• **EXCERPT**
--- --- ---

# blue green algae(cyanobacteria)



## melo (Feb 27, 2008)

How do I control or get rid of blue green algae? It has started on my rocks, and is spreading pretty quick to all my live rock, it's not necessarily ugly but I've heard that it can kill my beneficial bacteria and overrun the tank. Is there a certain fish or invert that can get rid of the bacteria on my rock or is there a medicine to get rid of this?


----------



## Pasfur (Mar 29, 2008)

Can you post pictures?


----------



## melo (Feb 27, 2008)

yea i had pictures that showed it on the raccoon butterlfy thread, betta baby pointed it out but I can post new ones


----------



## The-Wolf (Mar 15, 2007)

cynobacter is precisely that, a bacteria. it is easily controlled using a broad range antibacterial, such as pure acriflavin.

the other cure would be copper, but as you have a marine tank, don't even go down that road. copper as a cure for cynobacter is for freshwater *only[/i]*


----------



## Pasfur (Mar 29, 2008)

I looked at the pictures in the Longnose Butterfly thread, but i don't see it. I only see coralline algae. 

I disagree with the simplicity of the cure given in the above post. Cynobacteria has been a plague to the marine hobby for decades. You can't simply dismiss the problem by suggesting a medication as a cure. You have to identify the source of the problem and practice proper aquarium maintenance to prevent reoccurring outbreaks. 

One common cause is the overuse of particulate filtration. In other words, not cleaning your filter pads frequently enough. In cases of a bad outbreak, you should be cleaning your filter pads several times per day, even if they look perfectly clean. Better yet, remove them from the tank completely and use routinely. Why? The effect of mechanical filtration is similar to having a buildup of detritus at the bottom of your aquarium. As water flows thru or around detritus, a byproduct is the buildup of phosphate, which contributes to your cyno outbreak.

--- --- ---

• **DATA EXTRACT**
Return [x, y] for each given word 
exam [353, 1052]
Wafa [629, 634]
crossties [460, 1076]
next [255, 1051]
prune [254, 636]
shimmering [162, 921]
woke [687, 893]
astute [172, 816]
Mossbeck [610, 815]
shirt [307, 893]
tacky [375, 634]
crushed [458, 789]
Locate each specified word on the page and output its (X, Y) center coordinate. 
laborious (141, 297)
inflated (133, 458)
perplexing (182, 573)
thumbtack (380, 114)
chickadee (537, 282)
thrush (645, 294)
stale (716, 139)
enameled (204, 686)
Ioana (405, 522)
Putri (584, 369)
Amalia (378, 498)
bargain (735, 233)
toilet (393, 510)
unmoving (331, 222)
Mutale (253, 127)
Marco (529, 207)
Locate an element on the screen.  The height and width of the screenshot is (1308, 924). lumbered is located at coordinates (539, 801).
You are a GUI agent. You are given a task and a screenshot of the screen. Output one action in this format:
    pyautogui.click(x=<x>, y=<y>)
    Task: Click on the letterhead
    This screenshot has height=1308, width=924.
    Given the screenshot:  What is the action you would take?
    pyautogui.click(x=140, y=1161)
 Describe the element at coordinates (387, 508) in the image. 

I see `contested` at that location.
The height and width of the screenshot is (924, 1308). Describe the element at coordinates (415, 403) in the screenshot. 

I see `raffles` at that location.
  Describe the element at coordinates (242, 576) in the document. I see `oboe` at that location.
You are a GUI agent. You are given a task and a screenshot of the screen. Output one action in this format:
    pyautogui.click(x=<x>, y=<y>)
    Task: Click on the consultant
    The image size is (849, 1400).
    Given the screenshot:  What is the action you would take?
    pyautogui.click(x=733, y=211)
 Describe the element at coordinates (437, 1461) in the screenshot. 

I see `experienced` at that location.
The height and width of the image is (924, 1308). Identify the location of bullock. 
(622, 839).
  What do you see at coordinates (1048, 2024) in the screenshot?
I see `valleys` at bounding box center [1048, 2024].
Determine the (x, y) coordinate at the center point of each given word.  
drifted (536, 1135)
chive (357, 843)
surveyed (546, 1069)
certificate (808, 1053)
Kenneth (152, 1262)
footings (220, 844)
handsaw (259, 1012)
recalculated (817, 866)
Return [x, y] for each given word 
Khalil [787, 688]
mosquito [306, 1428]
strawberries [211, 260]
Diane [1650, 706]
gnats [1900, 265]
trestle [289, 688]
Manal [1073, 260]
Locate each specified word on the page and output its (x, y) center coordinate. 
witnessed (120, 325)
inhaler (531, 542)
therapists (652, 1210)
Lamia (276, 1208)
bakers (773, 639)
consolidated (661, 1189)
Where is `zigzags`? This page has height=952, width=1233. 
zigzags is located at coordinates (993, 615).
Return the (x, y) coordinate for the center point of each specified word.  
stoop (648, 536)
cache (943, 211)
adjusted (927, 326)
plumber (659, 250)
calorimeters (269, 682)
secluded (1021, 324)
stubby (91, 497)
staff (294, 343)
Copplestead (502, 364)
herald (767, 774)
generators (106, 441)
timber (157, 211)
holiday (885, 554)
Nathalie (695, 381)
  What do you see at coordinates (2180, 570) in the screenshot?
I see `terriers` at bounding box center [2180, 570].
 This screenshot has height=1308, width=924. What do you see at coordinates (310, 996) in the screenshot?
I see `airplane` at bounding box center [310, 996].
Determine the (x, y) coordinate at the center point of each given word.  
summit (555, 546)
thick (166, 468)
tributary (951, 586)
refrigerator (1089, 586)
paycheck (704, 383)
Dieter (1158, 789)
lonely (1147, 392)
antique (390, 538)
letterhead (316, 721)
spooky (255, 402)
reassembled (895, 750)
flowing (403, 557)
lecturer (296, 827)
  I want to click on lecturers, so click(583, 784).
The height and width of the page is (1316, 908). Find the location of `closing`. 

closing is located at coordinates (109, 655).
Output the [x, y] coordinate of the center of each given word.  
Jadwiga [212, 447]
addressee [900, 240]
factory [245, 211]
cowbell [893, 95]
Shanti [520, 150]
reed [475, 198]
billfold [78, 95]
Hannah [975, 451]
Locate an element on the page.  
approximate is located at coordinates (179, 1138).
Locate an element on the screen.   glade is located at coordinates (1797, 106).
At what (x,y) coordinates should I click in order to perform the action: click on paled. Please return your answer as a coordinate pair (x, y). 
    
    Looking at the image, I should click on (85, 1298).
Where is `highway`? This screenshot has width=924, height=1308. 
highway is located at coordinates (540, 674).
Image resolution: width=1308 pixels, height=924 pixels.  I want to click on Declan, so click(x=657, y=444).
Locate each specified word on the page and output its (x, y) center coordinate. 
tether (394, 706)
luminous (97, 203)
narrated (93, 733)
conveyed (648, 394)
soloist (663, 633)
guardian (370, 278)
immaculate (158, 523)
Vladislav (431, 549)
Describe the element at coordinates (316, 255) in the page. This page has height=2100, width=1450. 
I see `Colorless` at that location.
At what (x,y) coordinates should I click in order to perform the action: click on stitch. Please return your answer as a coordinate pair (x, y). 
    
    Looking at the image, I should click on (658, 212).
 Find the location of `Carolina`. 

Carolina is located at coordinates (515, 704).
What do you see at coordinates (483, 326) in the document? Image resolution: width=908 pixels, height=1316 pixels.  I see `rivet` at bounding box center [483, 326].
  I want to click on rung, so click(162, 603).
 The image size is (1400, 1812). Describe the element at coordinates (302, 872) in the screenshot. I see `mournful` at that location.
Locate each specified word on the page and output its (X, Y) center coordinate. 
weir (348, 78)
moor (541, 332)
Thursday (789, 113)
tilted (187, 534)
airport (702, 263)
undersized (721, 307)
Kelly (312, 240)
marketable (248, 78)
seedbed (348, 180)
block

--- --- ---

• **DIRECTIONS**
(a) Decide whether each statement agrees with the thread on blue green algae. Answer yes or no for each, and quote the words from the thread that settle it.
(i) The-Wolf limits copper as a cure for cyanobacteria to freshwater tanks.
(ii) Pasfur found cyanobacteria in the pictures in the Longnose Butterfly thread.
(iii) Pasfur advises cleaning filter pads once a week during a bad outbreak.
(b) Carry on the forum thread about blue green algae from its final sentence.

• **REPLIES**
(a)
(i) Yes: "copper as a cure for cynobacter is for freshwater"
(ii) No: "I looked at the pictures in the Longnose Butterfly thread, but i don't see it. I only see coralline algae."
(iii) No: "In cases of a bad outbreak, you should be cleaning your filter pads several times per day, even if they look perfectly clean."

(b)
Another place to test is your alkalinity and calcium levels. There is a correlation between low alkalinity levels and rapid growth of cyno. You should be testing alkalinity weekly and adjusting as necessary.

Another source of problems is lighting. If you are using florescent tubes, these should be changed every 9 months. Otherwise the spectrum of light is not ideal and could be contributing to your cyno issue.

Lack of water flow is also a common problem. Melo - if i am looking at the correct picture (the one with the Foxface and Longnose Butterfly), you could benefit from additional water movement, especiall along the bottom rear of the aquarium. 

Like every problem in any marine aquarium, we can't get to the actual cause of the problem without water tests. Ammonia, Nitrite, Nitrate, pH, Alkalinity, and Phosphate are necessary in this case.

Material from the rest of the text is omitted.